Van der Poel e Pogacar assustam para a primavera e o pelotão terá que mudar sua estratégia se não quiser "competir para ser segundo"
A primavera se aproxima e com ela a grande temporada de corridas de um dia, onde muitas equipes e ciclistas especialistas têm a oportunidade de conquistar vitórias importantes. Mas esse equilíbrio foi rompido com a chegada de ciclistas tão determinantes como Mathieu van der Poel e Tadej Pogacar, que são capazes de vencer qualquer corrida em que participem. Diante desse novo cenário, o pelotão precisará reinventar suas estratégias se quiser continuar tendo oportunidades.
Tiesj Benoot pede uma mudança de mentalidade nas clássicas: “É preciso parar de puxar quando estão Van der Poel e Poga?ar”
O belga Tiesj Benoot voltou a colocar em pauta a forma como o pelotão enfrenta a hegemonia de Tadej Poga?ar e Mathieu van der Poel nas grandes clássicas.

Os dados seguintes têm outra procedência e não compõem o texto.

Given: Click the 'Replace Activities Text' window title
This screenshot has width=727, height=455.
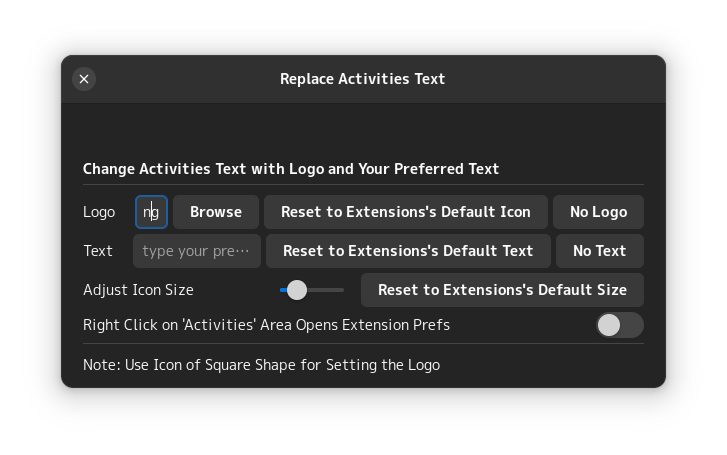Looking at the screenshot, I should [362, 79].
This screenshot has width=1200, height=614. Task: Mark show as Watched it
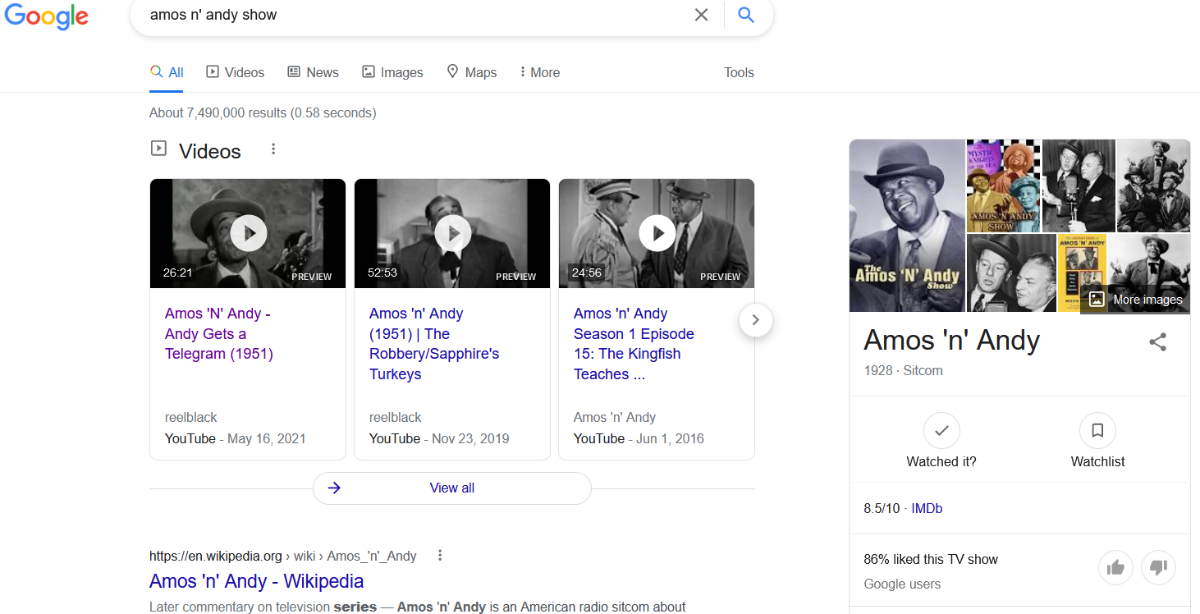tap(941, 431)
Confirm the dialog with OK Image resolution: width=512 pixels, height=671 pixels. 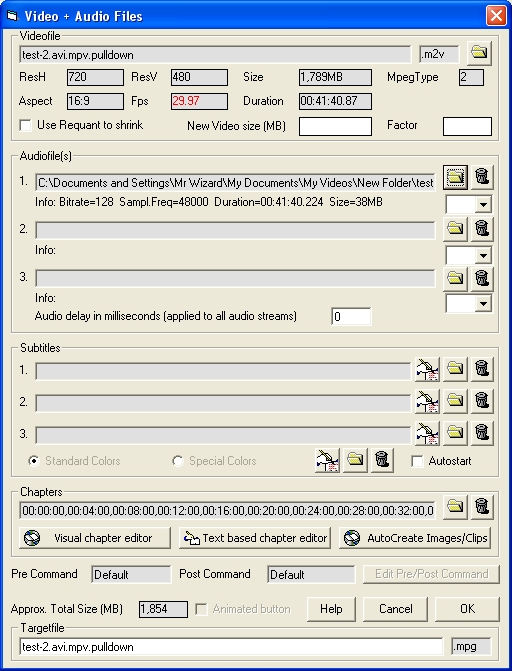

Para Benoot, o problema não é apenas seu enorme nível esportivo, mas a atitude coletiva do restante das equipes. “Precisamos parar de nos colocar a puxar quando eles estão à frente. Se você faz isso, está ajudando-os e isso é correr diretamente pela segunda posição”, resume com contundência.
Com 31 participações em Monumentos e um profundo conhecimento de corridas como o Tour de Flandres, Liège-Bastogne-Liège ou Il Lombardia, Benoot considera que o endurecimento extremo dos percursos reduziu o peso da tática, especialmente na Flandres. Mesmo assim, insiste que existem alternativas: “A eles também pode acontecer algo e, além disso, não correm todas as provas. O problema é que muitas vezes o grupo começa a correr já pensando no pódio, não em ganhar”.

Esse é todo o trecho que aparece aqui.